Here are some facts that support our conclusion:

  1. RepairPal gives the F-150 a 3.5/5 rating, ranking it 7th out of 17 trucks, in terms of reliability.
  2. J.D. Power gives the F-150 a near-perfect 4.5/5 Reliability Rating. It also ranked the vehicle as to the most dependable truck in its 2020 Vehicle Dependability Study.
  3. According to iSeeCars, the F-150 is the fifth longest-lasting truck, with 1.9% of the trucks crossing the 200,000-mile mark.

From the above, we can say that the F-150 is a very reliable truck that will guarantee years of trouble-free use.

How Safe Are Ford F-150?

Safety is always a big consideration when buying a pickup truck.

You will want a truck that keeps you safe in all situations, whether it is the occasional towing or the regular drive. The F-150 does all that and more, thanks to a collection of active and passive safety features.

Some of these include anti-lock brakes, a rearview camera, auto high beams, and blind-spot monitoring. Others include lane-departure warning, pre-collision assist, and automatic emergency braking.

The Ford F-150 has received good ratings from the foremost safety organizations in the U.S. (NHTSA and IIHS). In 2019, the F-150 was the only truck that earned top-tier ratings in all IIHS crash tests.

The 2020 model repeated the feat, achieving the highest “Good” rating on all crash tests. Similarly, the NHTSA gave the 2019 and 2020 model year F-150 perfect 5-star safety ratings.

What Is the Typical Buyer Demographic for This Model?

The majority of the F-150’s buyer demographic comprises men, with female buyers forming a tiny portion.

With a median age of 56 years, F-150 buyers are slightly older than the average light-duty truck buyer (55 years). They are also more affluent, earning an annual household income of $112,264, compared to the average truck buyer ($108,095).

For F-150 buyers, gas mileage and environmental impact are the biggest factors influencing vehicle-buying decisions.

They also tend to prefer American-made vehicles to imported vehicles.

Ford F-150 Theft Numbers

The NHTSA Vehicle Theft Rate Database does not collect theft numbers for full-size pickups like the F-150.

However, we found some theft numbers for the F-150, courtesy of the National Insurance Crime Bureau. According to the NICB, the Ford F-150 is among the most stolen vehicles in America.

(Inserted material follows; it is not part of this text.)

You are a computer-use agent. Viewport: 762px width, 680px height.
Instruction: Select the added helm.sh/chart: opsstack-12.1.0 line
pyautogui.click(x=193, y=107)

The F-150 also ranked #2 in the NICB’s annual Most Stolen Vehicles list.

The high theft rate for the F-150 is not surprising, given its bestselling status. Popular models are attractive targets for thieves because their parts are often in high demand.

Thus, a thief could steal an F-150 and sell its parts to naïve buyers, making huge profits.